*Document text*:
Step 7: Monitor Processing

Progress View

The progress screen shows:

Overall Progress Bar:

  • Visual progress (0-100%)
  • Completed/total count
  • Time elapsed and remaining

Individual Document Status:

 invoice_001.pdf - Complete (18.2s, $0.0042)
invoice_002.pdf - Complete (21.5s, $0.0051)
invoice_003.pdf - Processing... 45%
invoice_004.pdf - Processing... 12%
invoice_005.pdf - Queued
invoice_006.pdf - Queued
...

Status Icons:

  • Complete (green)
  • Processing (blue spinner)
  • Queued (gray)
  • Failed (red)

Processing Strategy

Documents process based on plan's concurrent job limit:

Example (Pro Plan, 5 concurrent jobs):

Time  | Processing
------|------------------------------------------
0:00 | Doc 1, 2, 3, 4, 5 start
0:20 | Doc 1 completes, Doc 6 starts
0:25 | Doc 2 completes, Doc 7 starts
0:30 | Doc 3 completes, Doc 8 starts
...

Parallel Processing:

  • Free: 2 documents at once
  • Pro: 5 documents at once
  • Pro+: 10 documents at once
  • Enterprise: 25 documents at once

Can I Close Browser?

Yes! Batch processing continues even if you close browser.

To check status later:

  1. Return to dashboard
  2. Click "Batch Processing" tab
  3. See "Active Batches" section
  4. Click on your batch to view progress

Email Notification: If you enabled "Send Email When Complete", you'll receive notification when batch finishes.

Step 8: Review Batch Results

Once processing completes, review results:

Results Summary

Batch Job Complete!

Processed: 48/50 documents (96%)
Failed: 2/50 documents (4%)
Total Time: 16m 42s
Total Cost: $0.0218

Average Processing Time: 20.1s per document
Average Cost: $0.0045 per document

Success/Failure Breakdown

Successful Documents:

 invoice_001.pdf
invoice_002.pdf
invoice_003.pdf
invoice_048.pdf

**Failed Documents:**

invoice_023.pdf - Error: File corrupted invoice_041.pdf - Error: No text extracted (scanned image)

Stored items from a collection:

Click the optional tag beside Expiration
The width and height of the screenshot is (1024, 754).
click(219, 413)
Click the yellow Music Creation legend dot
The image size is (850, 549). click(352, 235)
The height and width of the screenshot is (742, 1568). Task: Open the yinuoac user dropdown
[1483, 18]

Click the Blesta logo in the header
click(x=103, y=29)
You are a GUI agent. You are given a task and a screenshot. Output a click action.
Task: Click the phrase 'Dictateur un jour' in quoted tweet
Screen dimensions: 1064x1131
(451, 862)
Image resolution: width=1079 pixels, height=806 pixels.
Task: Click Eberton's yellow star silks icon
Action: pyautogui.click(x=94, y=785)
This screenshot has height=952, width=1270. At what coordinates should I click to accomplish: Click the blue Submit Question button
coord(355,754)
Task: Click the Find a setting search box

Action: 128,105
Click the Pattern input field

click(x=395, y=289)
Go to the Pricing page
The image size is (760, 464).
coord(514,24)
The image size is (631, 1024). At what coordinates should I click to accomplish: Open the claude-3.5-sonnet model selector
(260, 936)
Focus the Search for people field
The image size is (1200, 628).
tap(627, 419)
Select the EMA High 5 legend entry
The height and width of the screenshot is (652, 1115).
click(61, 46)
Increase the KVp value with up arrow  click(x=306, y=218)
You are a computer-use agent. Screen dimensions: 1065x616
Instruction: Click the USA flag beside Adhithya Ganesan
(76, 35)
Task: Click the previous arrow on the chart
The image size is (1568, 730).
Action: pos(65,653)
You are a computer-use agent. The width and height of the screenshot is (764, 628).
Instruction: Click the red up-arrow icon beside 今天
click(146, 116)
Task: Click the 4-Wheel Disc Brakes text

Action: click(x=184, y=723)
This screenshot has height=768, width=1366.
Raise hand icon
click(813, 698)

*Questions to answer*:
**A.** In the batch processing guide, substitute "home page" for "dashboard" and write out the passage starting with "To check status" and going on through "when batch finishes.".
**B.** Name every plan in the Parallel Processing section of the batch processing guide, along with the number of documents each one handles at once.
**C.** Extend the batch processing guide beyond its last sentence.
These lines are separate material and are not part of the batch processing guide.

*Exercise results*:
**A.**
To check status later:

  1. Return to home page
  2. Click "Batch Processing" tab
  3. See "Active Batches" section
  4. Click on your batch to view progress

Email Notification: If you enabled "Send Email When Complete", you'll receive notification when batch finishes.

**B.**
Free: 2 documents at once
Pro: 5 documents at once
Pro+: 10 documents at once
Enterprise: 25 documents at once

**C.**
### View Individual Results

Click on any completed document to see:
- Extracted text
- Summary
- Key information
- Metadata
- Token usage
- Cost

Same view as single document processing.

## Step 9: Download Batch Results

Download all results at once:

### Bulk Download Options

1. **Click "Download All Results"**
Dropdown menu appears:

○ ZIP file (all JSONs) ○ ZIP file (all Markdowns) ○ CSV file (metadata only) ○ Excel file (metadata + summaries)


2. **Select Format**
- JSON: Complete data, best for automation
- Markdown: Human-readable, good for review
- CSV: Spreadsheet, good for analysis
- Excel: Formatted spreadsheet with summaries

3. **Click "Download"**
- File downloads to browser downloads folder
- Filename: `batch_2024_03_20_results.zip`

### ZIP File Contents

**For JSON format:**

batch_2024_03_20_results.zip ├── invoice_001_results.json ├── invoice_002_results.json ├── invoice_003_results.json ├── ... ├── invoice_048_results.json └── batch_summary.json


**batch_summary.json includes:**
- Total documents processed
- Success/failure counts
- Total cost
- Total tokens used
- Processing time statistics
- List of failed documents

### CSV Export Structure

**Columns:**
- Document Name
- Status (Success/Failed)
- Processing Time (seconds)
- Input Tokens
- Output Tokens
- Cost (USD)
- Summary (first 500 chars)
- Key Information Extracted

**Best for:**
- Analyzing costs across batch
- Identifying slow documents
- Reviewing summaries in spreadsheet
- Generating reports

## Advanced Batch Processing

### Scheduling Batch Jobs

**Enterprise plans only** - schedule recurring batch processing:

1. **Go to Settings → Batch Scheduler**
2. **Configure Schedule:**
- Frequency: Daily, Weekly, Monthly
- Time: Select hour (in UTC)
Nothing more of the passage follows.